Essentially antibodies are developed in life animals as a consequence most antibodies are directed against denatured proteins (which also have a 3D shape). The problem of antibody binding after SDS PAGE is not the denatured state but the SDS bound to the target. You have to get rid of that.
Monoclonal antibodies are often less useful in immunoblotting since they only react with a single epitope. In my experience using polyclonal antisera is much better. You then have a chance that some of the antibodies will bind.

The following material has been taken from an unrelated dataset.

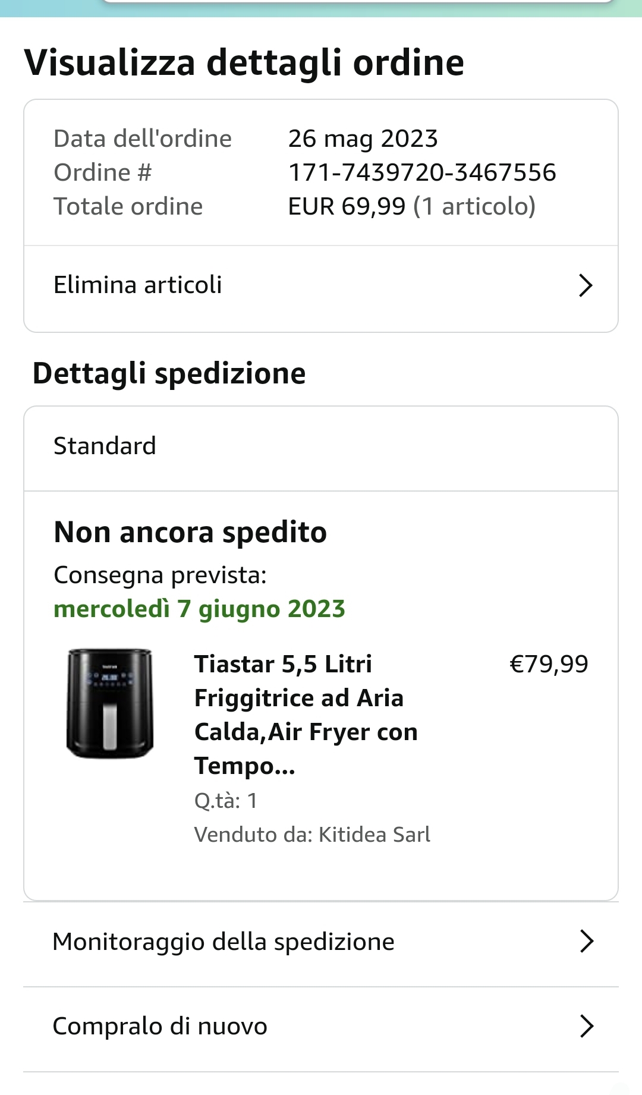Open the Tiastar 5,5 Litri product title
642x1095 pixels.
306,715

It depends on antibody types. I have been characterizing both monoclonal and polyclonal antibodies from human, mouse and hamster. Linear/continuous/sequential and conformational/native/3D epitopes are critical for antibody binding. WB is unable to detect the 3D one, even native gel may fail if the directed epitope has some protein modification and same goes to ELISA, however, it depends on fixation methods for ELISA. To detect 3D binding, best would be IP and needs confirmation with a linear antibody. Unfixed fresh frozen tissue section (5micron) is a good for conformational one. Another choice is MALDI-TOF/MS-MS for the 3D type. For non-specific bands on SDS-PAGE gel with different species, you need to do absorption assays to see the reduced level of binding. For receptor or extracellular ligand molecules, you can run FACS. So one assay cannot give you the final or confirmatory answer for the nonspecific reactivities. Also keep in mind that concentration of both antigen and antibody is an important regulator for proper binding as they may impose prozone phenomenon. Thanks.